Activity was characterized by the emission of gas from fumaroles on the eroded 1953-55 cone. Fumarole temperatures continued to drop, while crater lake temperature remained constant (table 3).

Table 3. Temperatures (in °C) measured in a fissure on the E side of the eroded 1953-55 cone and in the crater lake, January 1982-October 1985.
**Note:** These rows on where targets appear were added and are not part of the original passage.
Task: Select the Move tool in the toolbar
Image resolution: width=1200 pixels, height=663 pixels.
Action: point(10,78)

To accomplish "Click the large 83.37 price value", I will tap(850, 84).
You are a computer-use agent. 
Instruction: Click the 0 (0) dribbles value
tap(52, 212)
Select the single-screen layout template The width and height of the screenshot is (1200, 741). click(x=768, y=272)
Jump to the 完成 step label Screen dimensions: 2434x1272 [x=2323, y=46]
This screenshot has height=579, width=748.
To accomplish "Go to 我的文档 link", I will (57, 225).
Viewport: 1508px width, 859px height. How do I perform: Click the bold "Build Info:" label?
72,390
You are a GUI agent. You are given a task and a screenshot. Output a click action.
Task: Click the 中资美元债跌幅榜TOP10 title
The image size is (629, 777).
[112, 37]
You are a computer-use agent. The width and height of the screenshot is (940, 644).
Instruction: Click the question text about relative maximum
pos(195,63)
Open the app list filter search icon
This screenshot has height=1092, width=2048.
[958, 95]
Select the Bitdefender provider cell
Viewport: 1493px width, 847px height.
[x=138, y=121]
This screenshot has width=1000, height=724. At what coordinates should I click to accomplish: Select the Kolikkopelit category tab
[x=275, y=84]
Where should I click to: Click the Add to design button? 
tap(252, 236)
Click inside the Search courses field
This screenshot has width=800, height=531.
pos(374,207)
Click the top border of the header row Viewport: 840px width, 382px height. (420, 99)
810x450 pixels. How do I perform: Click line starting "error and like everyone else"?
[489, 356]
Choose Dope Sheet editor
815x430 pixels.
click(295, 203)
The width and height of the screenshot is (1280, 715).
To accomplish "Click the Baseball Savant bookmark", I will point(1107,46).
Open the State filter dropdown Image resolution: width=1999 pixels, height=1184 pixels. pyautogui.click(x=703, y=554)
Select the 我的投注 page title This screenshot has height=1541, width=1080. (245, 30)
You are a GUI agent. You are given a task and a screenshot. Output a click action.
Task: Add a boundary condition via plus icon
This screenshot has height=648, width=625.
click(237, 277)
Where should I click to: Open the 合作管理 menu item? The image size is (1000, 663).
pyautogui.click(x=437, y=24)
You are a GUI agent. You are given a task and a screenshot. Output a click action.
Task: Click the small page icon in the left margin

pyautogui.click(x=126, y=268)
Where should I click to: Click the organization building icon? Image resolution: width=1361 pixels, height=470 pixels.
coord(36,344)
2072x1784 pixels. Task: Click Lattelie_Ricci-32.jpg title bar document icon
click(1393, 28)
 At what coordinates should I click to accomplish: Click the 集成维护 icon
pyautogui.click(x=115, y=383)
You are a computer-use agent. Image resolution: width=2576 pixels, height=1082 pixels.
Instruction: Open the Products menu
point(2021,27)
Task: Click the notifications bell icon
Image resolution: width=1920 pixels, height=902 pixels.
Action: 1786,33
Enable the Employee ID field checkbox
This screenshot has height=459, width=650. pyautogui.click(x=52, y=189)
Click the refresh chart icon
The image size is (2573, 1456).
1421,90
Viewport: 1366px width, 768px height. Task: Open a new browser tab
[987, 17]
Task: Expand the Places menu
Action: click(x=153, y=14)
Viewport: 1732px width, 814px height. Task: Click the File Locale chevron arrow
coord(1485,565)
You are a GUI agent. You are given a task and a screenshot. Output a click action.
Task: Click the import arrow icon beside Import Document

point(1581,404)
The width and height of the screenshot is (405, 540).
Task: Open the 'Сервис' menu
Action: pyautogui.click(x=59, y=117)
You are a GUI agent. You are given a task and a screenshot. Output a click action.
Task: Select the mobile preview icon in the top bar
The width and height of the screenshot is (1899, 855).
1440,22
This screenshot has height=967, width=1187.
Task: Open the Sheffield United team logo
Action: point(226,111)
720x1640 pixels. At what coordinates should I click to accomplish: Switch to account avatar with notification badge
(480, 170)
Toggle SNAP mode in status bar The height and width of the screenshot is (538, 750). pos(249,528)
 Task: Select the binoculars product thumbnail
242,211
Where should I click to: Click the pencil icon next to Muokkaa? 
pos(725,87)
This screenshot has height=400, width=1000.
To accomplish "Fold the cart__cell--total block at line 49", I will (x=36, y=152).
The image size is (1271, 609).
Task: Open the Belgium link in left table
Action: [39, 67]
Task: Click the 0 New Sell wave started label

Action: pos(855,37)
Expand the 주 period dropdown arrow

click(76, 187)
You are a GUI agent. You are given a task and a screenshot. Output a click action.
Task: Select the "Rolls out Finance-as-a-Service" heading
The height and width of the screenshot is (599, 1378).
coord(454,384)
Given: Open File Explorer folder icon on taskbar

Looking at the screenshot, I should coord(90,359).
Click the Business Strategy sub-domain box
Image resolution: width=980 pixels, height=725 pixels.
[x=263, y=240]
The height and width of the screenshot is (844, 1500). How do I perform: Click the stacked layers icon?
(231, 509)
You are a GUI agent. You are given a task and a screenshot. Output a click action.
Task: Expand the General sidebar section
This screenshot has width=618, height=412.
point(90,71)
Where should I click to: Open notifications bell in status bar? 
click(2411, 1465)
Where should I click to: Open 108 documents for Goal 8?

Date Fumarole Temperature Crater Lake Temperature Lake Water pH
Jan 1982 860 47 --
Feb 1982 883 48 --
Mar 1982 887 47 --
Apr 1982 873 50 --
Dec 1982 731 40 --
Jan 1983 753 56 --
Feb 1983 732 60 --
Mar 1983 780 60 --
Apr 1983 818 60 --
May 1983 832 57 0.06
Jun 1983 834 57 0.1
Jul 1983 822 57 0.2
Aug 1983 806 58 0.2
Sep 1983 810 58 0.3
Oct 1983 801 60 0.6
Nov 1983 750 58 --
Dec 1983 750 56 0.07
Jan 1984 690 51 0.7
Feb 1984 650 51 --
Mar 1984 570 54 0.7
Apr 1984 570 49 --
May 1984 586 50 --
Jun 1984 603 50 --
Jul 1984 602 48 --
Aug 1984 530 48 --
Sep 1984 500 50 --
Oct 1984 490 48 --
Nov 1984 510 48 --
Dec 1984 515 48 --
Jan 1985 550 44 --
Feb 1985 560 44 --
Mar 1985 584 44 --
Apr 1985 568 44 --
May 1985 490 44 --
Jun 1985 420 48 --
Jul 1985 316 46 --
Aug 1985 295 45 --
Sep 1985 294 45 --
Oct 1985 310 45 --

Geologic Background. The broad, well-vegetated edifice of Poás, one of the most active volcanoes of Costa Rica, contains three craters along a N-S line. The frequently visited multi-hued summit crater lakes of the basaltic-to-dacitic volcano, which is one of Costa Rica's most prominent natural landmarks, are easily accessible by vehicle from the nearby capital city of San José. A N-S-trending fissure cutting the 2708-m-high complex stratovolcano extends to the lower northern flank, where it has produced the Congo stratovolcano and several lake-filled maars. The southernmost of the two summit crater lakes, Botos, is cold and clear and last erupted about 7500 years ago. The more prominent geothermally heated northern lake, Laguna Caliente, is one of the world's most acidic natural lakes, with a pH of near zero. It has been the site of frequent phreatic and phreatomagmatic eruptions since the first historical eruption was reported in 1828. Eruptions often include geyser-like ejections of crater-lake water.

Information Contacts: J. Barquero H. and E. Fernández S., Univ. Nacional, Heredia.